Stored records
::::::::

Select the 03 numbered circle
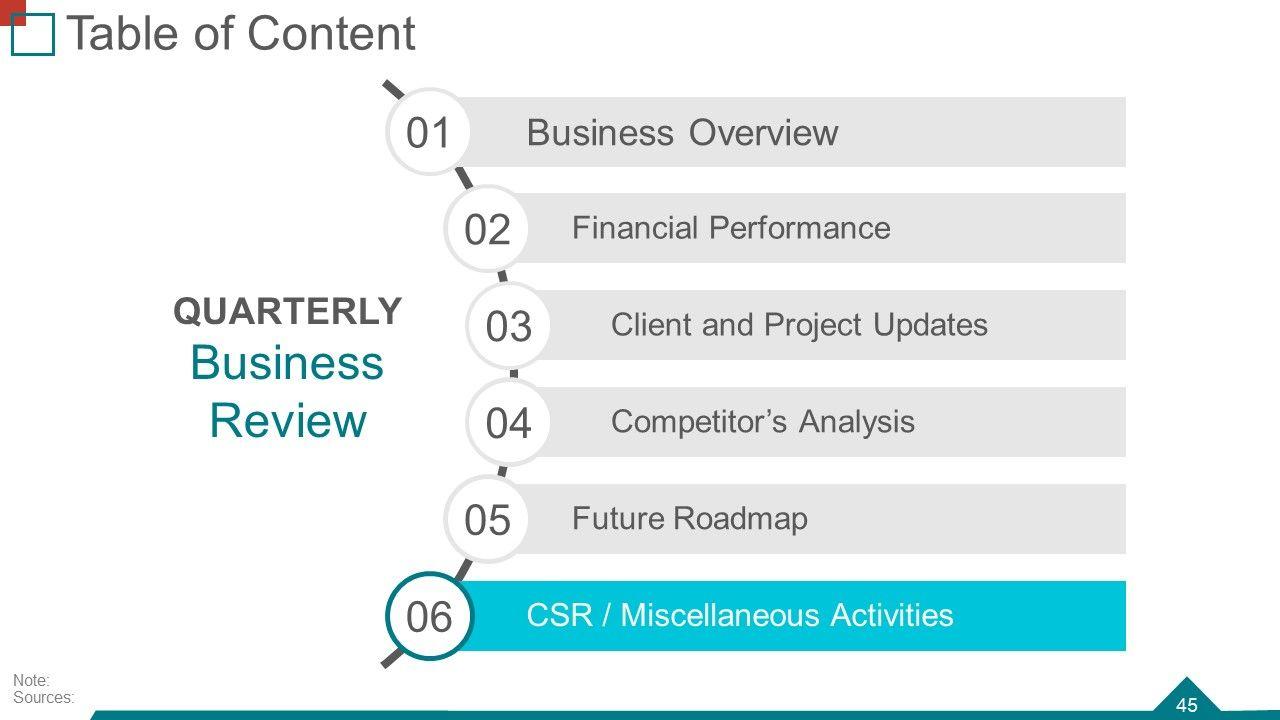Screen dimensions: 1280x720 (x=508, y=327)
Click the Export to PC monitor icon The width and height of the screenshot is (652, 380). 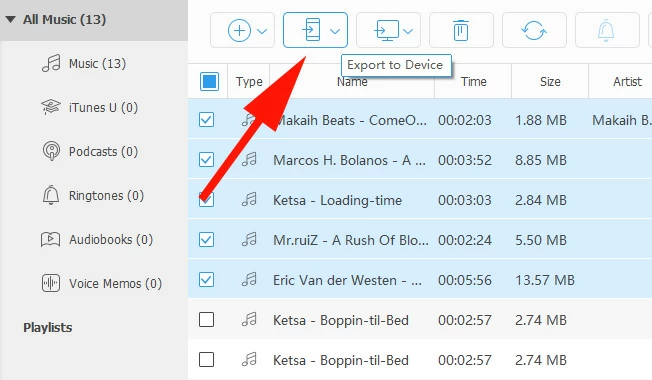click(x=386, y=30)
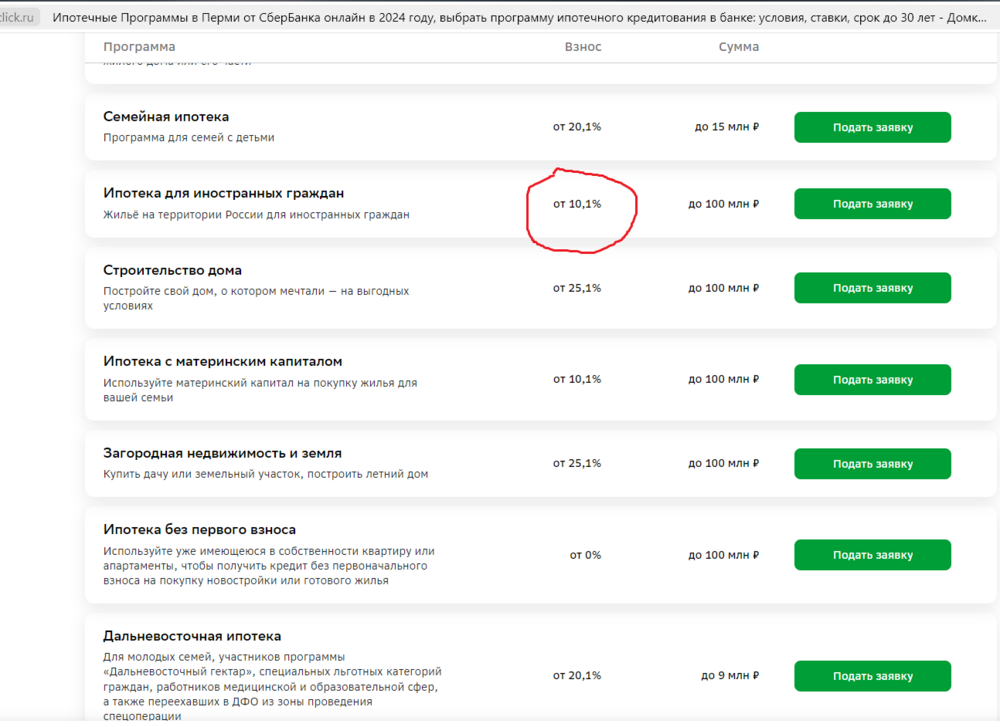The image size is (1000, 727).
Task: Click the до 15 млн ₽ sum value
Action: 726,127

::::::::

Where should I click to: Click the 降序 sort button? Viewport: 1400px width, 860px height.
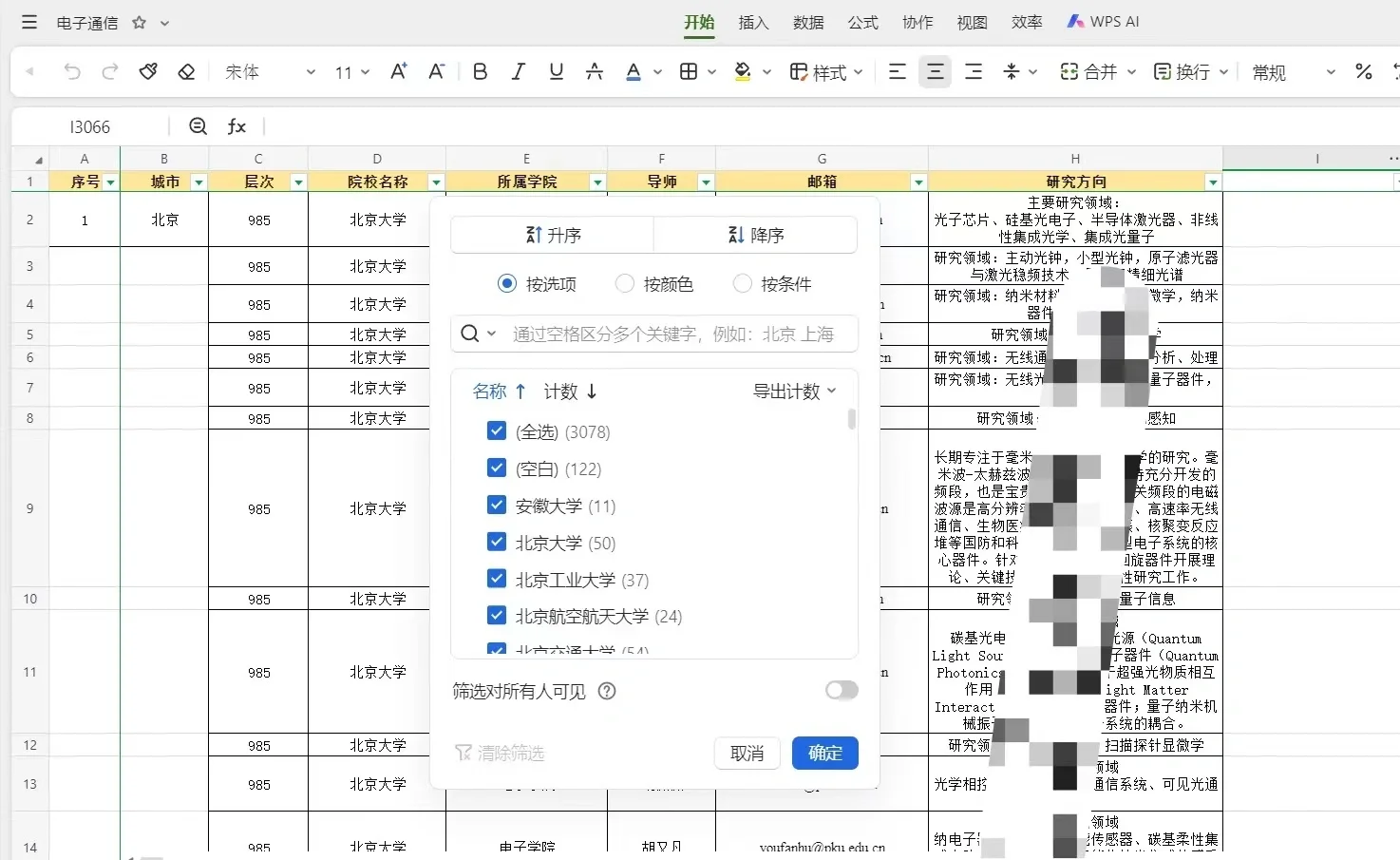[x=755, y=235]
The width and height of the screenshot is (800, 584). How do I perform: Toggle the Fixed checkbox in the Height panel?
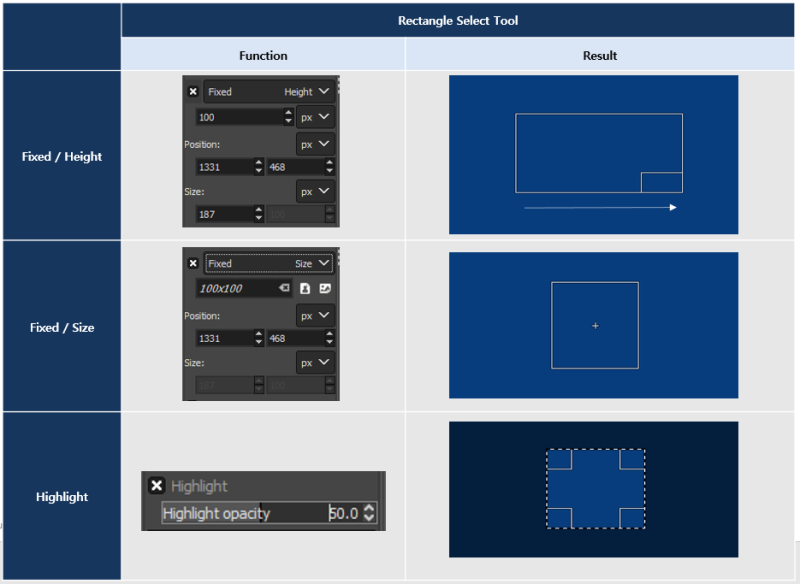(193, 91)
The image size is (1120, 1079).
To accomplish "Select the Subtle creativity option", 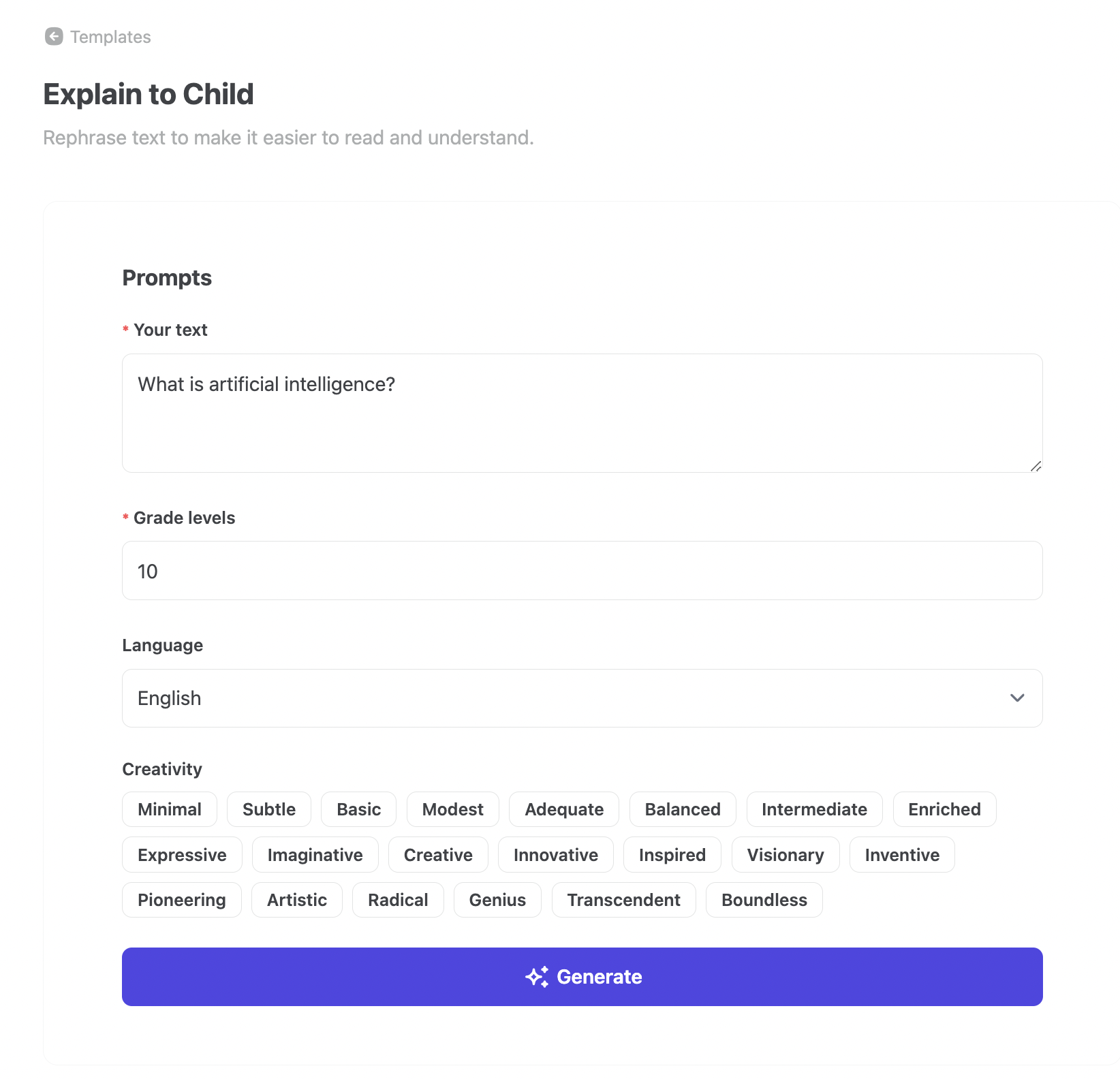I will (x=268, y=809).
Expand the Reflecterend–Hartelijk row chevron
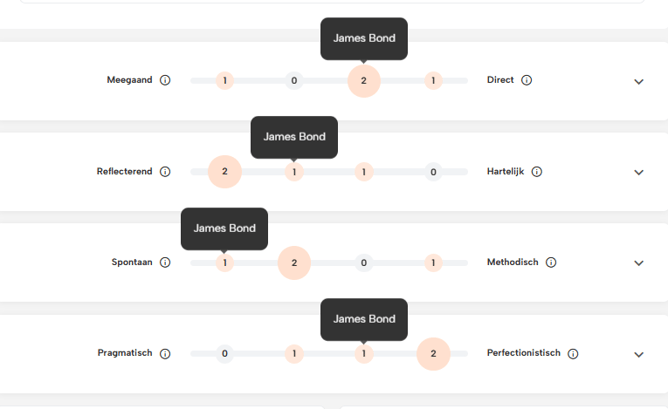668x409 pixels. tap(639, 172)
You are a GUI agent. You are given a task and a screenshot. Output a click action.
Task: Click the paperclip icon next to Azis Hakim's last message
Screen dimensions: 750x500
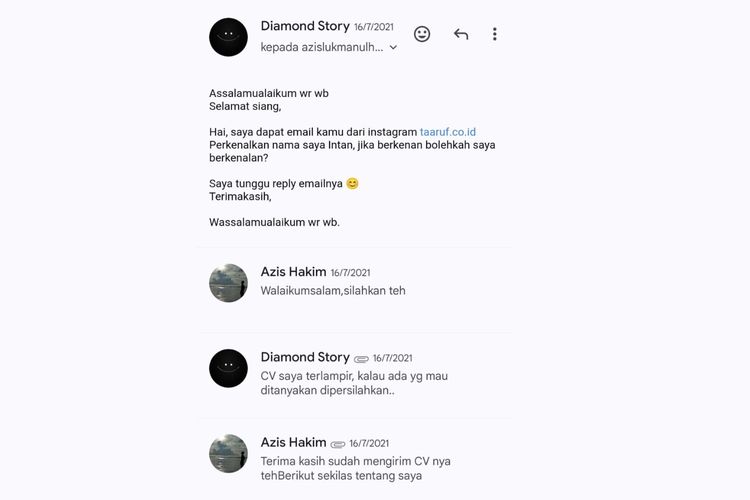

::::::::

◆ Task ◆
Above are records with pictures. Reproduce exactly only the lines from the line with "Expand the Reflecterend–Hartelijk row chevron" through the line with "Screen dimensions: 750x500", both ends included, and leave the pictures out.

◆ Exercise response ◆
Expand the Reflecterend–Hartelijk row chevron
668x409 pixels. tap(639, 172)
You are a GUI agent. You are given a task and a screenshot. Output a click action.
Task: Click the paperclip icon next to Azis Hakim's last message
Screen dimensions: 750x500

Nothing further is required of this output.